I saw him in Turandot only two months ago..


----------



## Pugg (Aug 8, 2014)

Sad news indeed, I did watch his Otello last night, any more information?

Erratum, died of cancer.


----------



## Bellinilover (Jul 24, 2013)

What a shock! I saw his Tannhauser in HD just last October.


----------



## anmhe (Feb 10, 2015)

He will be missed. RIP.


----------



## kineno (Jan 24, 2015)

I attended his Chicago and Met Tannhäusers within the last year. He sounded magnificent and healthy.


----------



## nina foresti (Mar 11, 2014)

Very sad news and way too young to go.
RIP


----------



## Bellinilover (Jul 24, 2013)

Pugg said:


> Sad news indeed, I did watch his Otello last night, any more information?
> 
> Erratum, died of cancer.


It was liver cancer, apparently. I'm a little confused, though, because as of mid-August he was reportedly cancer-free.

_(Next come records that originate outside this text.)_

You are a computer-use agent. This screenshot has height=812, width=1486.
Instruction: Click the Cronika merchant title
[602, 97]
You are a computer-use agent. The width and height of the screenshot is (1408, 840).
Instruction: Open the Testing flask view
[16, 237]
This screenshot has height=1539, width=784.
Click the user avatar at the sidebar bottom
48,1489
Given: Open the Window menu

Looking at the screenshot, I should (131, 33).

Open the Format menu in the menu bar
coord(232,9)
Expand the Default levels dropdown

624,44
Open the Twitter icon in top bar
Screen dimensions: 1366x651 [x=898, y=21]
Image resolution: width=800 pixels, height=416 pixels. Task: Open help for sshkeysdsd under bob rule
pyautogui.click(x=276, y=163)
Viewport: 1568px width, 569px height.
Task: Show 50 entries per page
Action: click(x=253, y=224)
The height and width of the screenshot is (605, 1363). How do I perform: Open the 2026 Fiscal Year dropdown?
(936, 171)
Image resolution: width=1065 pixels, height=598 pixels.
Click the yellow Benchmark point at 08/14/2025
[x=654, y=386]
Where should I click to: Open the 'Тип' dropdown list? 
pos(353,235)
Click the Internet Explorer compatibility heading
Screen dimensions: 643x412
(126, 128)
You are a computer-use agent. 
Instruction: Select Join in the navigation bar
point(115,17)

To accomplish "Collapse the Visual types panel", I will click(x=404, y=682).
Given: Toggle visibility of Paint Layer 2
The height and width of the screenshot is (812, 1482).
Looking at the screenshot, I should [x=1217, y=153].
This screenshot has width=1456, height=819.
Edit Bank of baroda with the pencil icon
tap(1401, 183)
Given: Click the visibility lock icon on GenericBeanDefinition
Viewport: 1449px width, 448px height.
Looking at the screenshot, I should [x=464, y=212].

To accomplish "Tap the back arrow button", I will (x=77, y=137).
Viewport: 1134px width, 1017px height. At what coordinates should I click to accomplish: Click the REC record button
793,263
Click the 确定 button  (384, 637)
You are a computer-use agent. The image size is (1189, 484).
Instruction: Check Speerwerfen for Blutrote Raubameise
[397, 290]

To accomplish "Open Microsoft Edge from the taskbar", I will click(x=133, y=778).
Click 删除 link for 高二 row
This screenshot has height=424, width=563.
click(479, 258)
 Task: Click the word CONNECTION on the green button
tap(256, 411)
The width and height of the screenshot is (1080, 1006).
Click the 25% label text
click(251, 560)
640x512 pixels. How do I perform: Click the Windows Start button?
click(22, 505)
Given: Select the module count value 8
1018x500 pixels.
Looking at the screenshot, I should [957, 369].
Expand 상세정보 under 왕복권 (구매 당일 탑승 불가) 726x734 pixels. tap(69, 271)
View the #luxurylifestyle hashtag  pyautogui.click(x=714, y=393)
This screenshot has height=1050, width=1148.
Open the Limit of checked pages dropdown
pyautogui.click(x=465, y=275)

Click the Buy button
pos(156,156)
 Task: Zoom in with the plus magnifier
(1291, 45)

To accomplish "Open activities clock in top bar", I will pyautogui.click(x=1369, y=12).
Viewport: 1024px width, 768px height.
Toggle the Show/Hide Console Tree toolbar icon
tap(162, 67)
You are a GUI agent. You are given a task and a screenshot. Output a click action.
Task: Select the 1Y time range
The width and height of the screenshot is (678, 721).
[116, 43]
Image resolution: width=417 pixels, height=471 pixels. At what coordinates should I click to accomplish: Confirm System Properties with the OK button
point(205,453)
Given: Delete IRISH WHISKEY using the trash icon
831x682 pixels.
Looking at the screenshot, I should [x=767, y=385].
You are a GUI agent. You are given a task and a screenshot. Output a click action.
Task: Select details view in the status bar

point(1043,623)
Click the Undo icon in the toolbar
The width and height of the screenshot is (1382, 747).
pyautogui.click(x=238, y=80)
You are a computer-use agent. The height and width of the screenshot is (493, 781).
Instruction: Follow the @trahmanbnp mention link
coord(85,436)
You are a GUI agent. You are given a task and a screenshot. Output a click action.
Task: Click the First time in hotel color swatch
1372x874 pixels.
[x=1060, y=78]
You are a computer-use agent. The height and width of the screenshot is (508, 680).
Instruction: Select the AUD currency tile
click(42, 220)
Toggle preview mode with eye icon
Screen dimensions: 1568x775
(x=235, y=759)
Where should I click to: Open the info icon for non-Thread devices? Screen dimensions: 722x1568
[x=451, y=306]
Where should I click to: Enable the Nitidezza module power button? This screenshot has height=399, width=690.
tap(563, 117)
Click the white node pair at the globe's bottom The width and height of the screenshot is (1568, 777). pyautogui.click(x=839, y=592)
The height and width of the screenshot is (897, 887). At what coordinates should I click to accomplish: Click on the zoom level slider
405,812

Maybe he died not of cancer but of some related complication? Regardless, it's very sad.


----------



## anmhe (Feb 10, 2015)

Bellinilover said:


> It was liver cancer, apparently. I'm a little confused, though, because as of mid-August he was reportedly cancer-free. Maybe he died not of cancer but of some related complication? Regardless, it's very sad.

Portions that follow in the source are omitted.